- First tankōbon volume cover

恋に無駄口
- Genre: Romantic comedy
- Written by: Ryoko Fukuyama [ja]
- Published by: Hakusensha
- Imprint: Hana to Yume Comics
- Magazine: Hana to Yume
- Original run: September 5, 2019 – July 5, 2023
- Volumes: 12
- Directed by: Junta Yamaguchi [ja]; Ayuta Yoshikawa; Miyako Yasojima;
- Produced by: Yūdai Minami; Junpei Sakurada;
- Written by: Natsu Hashimoto [ja]; Tomohiro Ōtoshi [ja]; Ruri Hyōdō;
- Original network: ABC, TV Asahi
- Original run: April 17, 2022 – June 19, 2022
- Episodes: 10
- Anime and manga portal

= Koi ni Mudaguchi =

Japanese manga series

Koi ni Mudaguchi (恋に無駄口) is a Japanese manga series written and illustrated by Ryoko Fukuyama. It was serialized in Hakusensha's shōjo manga magazine Hana to Yume from September 2019 to July 2023, with its chapters collected into 12 tankōbon volumes. A television drama adaptation aired from April to June 2022.

==Characters==
- Yūri Nishina (仁科 悠里, Nishina Yūri)

- Ema Kanō (叶依 麻, Kanō Ema)

- Shin Mayama (真山 深, Mayama Shin)

- Mashiro Kagami (各務 ましろ, Kagami Mashiro)
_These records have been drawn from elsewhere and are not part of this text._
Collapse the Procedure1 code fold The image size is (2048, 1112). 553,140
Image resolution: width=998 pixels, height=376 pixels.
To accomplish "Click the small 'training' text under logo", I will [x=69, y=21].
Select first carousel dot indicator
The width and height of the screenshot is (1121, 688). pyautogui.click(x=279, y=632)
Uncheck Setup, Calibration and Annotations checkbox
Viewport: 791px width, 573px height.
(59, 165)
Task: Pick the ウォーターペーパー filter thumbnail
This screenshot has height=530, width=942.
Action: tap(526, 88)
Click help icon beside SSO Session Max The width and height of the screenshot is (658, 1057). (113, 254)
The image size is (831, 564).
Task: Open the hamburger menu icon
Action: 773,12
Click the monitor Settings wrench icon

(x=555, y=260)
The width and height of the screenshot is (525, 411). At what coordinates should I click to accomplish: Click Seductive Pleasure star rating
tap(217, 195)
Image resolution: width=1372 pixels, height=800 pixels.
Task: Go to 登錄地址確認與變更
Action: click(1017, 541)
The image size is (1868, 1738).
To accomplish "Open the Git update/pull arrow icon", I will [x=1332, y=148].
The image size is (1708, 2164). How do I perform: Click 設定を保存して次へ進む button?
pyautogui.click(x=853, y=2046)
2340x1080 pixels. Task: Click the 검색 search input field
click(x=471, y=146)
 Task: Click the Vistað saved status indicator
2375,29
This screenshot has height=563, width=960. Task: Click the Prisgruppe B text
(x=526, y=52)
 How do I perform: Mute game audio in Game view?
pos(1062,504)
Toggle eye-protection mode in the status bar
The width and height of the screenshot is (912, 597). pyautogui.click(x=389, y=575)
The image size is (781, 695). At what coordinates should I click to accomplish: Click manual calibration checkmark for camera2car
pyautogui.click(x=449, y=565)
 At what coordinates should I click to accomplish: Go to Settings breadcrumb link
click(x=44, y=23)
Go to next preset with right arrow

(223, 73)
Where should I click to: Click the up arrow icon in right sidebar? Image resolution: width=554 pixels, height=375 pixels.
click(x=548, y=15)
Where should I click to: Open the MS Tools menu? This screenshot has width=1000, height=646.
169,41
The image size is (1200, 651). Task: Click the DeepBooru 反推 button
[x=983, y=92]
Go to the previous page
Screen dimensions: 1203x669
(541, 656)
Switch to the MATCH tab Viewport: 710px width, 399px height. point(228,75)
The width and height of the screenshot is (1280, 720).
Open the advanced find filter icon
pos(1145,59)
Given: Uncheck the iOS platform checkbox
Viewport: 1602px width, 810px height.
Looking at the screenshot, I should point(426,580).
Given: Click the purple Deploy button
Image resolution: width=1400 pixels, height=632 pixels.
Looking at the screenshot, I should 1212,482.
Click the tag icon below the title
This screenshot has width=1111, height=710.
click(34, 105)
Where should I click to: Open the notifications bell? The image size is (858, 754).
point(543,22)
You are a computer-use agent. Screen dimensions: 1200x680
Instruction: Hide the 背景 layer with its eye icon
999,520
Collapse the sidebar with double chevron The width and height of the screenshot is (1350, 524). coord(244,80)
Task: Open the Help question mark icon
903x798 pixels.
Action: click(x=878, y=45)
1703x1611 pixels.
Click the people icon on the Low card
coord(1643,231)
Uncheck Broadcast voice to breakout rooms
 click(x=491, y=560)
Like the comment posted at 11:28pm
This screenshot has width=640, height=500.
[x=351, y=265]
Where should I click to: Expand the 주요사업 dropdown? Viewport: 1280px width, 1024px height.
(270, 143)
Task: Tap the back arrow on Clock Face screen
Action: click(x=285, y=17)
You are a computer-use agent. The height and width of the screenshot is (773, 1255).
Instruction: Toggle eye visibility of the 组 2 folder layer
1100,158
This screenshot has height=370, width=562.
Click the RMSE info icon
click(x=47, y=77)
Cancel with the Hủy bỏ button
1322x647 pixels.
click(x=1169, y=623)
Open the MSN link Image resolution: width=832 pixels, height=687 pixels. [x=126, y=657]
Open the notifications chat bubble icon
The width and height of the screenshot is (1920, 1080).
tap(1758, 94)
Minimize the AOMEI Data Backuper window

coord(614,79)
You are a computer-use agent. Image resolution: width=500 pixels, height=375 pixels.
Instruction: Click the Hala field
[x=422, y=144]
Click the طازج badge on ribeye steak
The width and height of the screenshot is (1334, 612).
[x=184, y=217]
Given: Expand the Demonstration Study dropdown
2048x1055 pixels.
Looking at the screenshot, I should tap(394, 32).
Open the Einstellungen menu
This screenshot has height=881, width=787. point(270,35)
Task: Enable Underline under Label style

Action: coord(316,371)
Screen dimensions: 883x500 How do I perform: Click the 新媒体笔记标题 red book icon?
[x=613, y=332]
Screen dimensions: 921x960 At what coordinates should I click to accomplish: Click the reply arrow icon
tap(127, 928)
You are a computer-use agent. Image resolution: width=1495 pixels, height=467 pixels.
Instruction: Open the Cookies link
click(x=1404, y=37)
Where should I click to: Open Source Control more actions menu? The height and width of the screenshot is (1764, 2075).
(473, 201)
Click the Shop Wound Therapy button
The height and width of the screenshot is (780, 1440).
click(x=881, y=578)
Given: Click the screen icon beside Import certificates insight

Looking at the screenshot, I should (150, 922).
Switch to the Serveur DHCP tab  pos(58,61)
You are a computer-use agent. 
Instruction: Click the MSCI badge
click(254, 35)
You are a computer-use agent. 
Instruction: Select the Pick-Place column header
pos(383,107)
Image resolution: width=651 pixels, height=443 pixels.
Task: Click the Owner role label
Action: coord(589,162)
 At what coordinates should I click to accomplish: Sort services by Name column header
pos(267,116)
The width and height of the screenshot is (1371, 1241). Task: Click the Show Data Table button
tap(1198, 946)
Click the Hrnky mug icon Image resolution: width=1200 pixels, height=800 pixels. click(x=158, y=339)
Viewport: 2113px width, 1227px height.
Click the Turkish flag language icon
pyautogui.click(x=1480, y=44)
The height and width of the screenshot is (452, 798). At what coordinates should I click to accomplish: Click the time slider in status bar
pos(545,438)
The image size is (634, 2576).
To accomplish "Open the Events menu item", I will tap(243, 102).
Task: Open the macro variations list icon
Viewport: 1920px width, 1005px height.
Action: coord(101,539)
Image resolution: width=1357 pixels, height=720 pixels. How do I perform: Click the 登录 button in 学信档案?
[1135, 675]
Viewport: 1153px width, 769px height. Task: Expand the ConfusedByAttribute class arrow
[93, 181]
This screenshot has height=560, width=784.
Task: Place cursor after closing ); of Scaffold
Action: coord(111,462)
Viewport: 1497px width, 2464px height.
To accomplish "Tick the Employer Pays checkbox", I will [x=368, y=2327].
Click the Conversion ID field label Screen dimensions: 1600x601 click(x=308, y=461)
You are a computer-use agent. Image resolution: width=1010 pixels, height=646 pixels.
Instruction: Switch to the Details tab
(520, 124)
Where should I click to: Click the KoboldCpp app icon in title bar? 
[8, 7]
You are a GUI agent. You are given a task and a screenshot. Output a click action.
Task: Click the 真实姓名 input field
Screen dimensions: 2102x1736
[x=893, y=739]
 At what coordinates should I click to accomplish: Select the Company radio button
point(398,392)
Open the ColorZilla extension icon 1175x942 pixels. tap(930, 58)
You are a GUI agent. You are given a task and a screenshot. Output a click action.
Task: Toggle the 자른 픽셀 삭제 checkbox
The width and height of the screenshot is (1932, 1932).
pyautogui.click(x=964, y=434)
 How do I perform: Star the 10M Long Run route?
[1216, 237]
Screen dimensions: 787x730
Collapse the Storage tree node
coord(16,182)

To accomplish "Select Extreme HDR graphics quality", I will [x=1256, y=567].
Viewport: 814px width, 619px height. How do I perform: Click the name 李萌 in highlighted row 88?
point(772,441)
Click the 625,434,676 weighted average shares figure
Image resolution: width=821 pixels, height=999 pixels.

- Aoi Shida (志田 葵, Shida Aoi)

==Media==
===Manga===
Written and illustrated by Ryoko Fukuyama, Koi ni Mudaguchi was serialized in Hakusensha's shōjo manga magazine Hana to Yume from September 5, 2019, to July 5, 2023. The series was collected into 12 tankōbon volumes published from February 2020 to September 2023.

====Volumes====

| No. | Japanese release date | Japanese ISBN |
|---|---|---|
| 1 | February 20, 2020 | 978-4-59-222321-4 |
| 2 | June 19, 2020 | 978-4-59-222322-1 |
| 3 | October 20, 2020 | 978-4-59-222323-8 |
| 4 | March 19, 2021 | 978-4-59-222324-5 |
| 5 | July 20, 2021 | 978-4-59-222325-2 |
| 6 | November 19, 2021 | 978-4-59-222326-9 |
| 7 | March 18, 2022 | 978-4-59-222327-6 |
| 8 | June 20, 2022 | 978-4-59-222328-3 |
| 9 | October 20, 2022 | 978-4-59-222329-0 |
| 10 | February 20, 2023 | 978-4-59-222330-6 |
| 11 | May 19, 2023 | 978-4-59-222446-4 |
| 12 | September 20, 2023 | 978-4-59-222447-1 |

===Drama===
In March 2022, a television drama adaptation was announced, starring So Okuno, Rintarō Mizusawa, Eito Konishi, and Maito Fujioka. The series is directed by Junta Yamaguchi, Ayuta Yoshikawa, and Miyako Yasojima. The screenplay is written by Natsu Hashimoto, Tomohiro Ōtoshi, and Ruri Hyōdō. Yūdai Minami and Junpei Sakurada serve as the series' producers. It aired on ABC and TV Asahi from April 17 to June 19, 2022. Kana-Boon performed the theme song "Merry-Go-Round" (メリーゴーランド).

==Reception==
In 2021, Koi ni Mudaguchi was nominated for the seventh Next Manga Awards in the Best Printed Manga category.